Work to complete
Lines from the top of the entries through the line that has "You are a computer-use agent. The" must be duplicated exactly, and no others.

::: Data records :::

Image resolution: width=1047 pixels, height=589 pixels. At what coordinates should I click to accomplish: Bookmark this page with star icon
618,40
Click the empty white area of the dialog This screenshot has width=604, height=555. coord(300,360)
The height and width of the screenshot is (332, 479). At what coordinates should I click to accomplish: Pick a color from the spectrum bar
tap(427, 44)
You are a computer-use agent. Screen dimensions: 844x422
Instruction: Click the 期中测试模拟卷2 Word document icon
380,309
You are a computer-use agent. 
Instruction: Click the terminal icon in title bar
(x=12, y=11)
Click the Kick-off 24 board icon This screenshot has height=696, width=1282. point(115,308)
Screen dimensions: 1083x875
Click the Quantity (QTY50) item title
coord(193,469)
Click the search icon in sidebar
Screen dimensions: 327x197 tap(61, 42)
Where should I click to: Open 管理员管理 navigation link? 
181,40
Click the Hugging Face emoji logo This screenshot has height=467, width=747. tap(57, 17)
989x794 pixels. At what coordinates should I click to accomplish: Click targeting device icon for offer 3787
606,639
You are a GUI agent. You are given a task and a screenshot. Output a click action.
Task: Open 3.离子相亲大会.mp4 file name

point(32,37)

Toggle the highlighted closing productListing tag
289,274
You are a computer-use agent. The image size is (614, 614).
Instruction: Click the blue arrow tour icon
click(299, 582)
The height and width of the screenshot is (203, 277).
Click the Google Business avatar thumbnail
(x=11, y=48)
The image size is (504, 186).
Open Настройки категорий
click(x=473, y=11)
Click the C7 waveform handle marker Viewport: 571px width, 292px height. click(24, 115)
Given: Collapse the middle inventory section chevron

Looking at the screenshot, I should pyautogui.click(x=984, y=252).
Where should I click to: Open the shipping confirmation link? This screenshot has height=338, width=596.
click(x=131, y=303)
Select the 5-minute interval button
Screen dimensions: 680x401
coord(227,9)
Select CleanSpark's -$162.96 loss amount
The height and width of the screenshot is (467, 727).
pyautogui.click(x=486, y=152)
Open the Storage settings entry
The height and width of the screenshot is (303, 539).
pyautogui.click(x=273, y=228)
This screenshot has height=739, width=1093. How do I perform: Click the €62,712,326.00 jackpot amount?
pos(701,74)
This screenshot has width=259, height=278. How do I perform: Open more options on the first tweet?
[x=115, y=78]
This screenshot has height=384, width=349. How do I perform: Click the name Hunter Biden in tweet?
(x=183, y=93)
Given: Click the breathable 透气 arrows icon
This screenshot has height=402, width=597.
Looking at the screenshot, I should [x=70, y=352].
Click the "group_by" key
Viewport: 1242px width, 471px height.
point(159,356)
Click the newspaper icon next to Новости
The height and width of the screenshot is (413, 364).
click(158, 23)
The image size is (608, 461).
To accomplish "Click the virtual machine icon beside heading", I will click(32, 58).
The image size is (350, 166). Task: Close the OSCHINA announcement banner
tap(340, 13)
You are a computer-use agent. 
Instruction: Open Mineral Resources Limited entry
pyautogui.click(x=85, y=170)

:::

Expected answer
Image resolution: width=1047 pixels, height=589 pixels. At what coordinates should I click to accomplish: Bookmark this page with star icon
618,40
Click the empty white area of the dialog This screenshot has width=604, height=555. coord(300,360)
The height and width of the screenshot is (332, 479). At what coordinates should I click to accomplish: Pick a color from the spectrum bar
tap(427, 44)
You are a computer-use agent. Screen dimensions: 844x422
Instruction: Click the 期中测试模拟卷2 Word document icon
380,309
You are a computer-use agent. 
Instruction: Click the terminal icon in title bar
(x=12, y=11)
Click the Kick-off 24 board icon This screenshot has height=696, width=1282. point(115,308)
Screen dimensions: 1083x875
Click the Quantity (QTY50) item title
coord(193,469)
Click the search icon in sidebar
Screen dimensions: 327x197 tap(61, 42)
Where should I click to: Open 管理员管理 navigation link? 
181,40
Click the Hugging Face emoji logo This screenshot has height=467, width=747. tap(57, 17)
989x794 pixels. At what coordinates should I click to accomplish: Click targeting device icon for offer 3787
606,639
You are a GUI agent. You are given a task and a screenshot. Output a click action.
Task: Open 3.离子相亲大会.mp4 file name

point(32,37)

Toggle the highlighted closing productListing tag
289,274
You are a computer-use agent. The image size is (614, 614).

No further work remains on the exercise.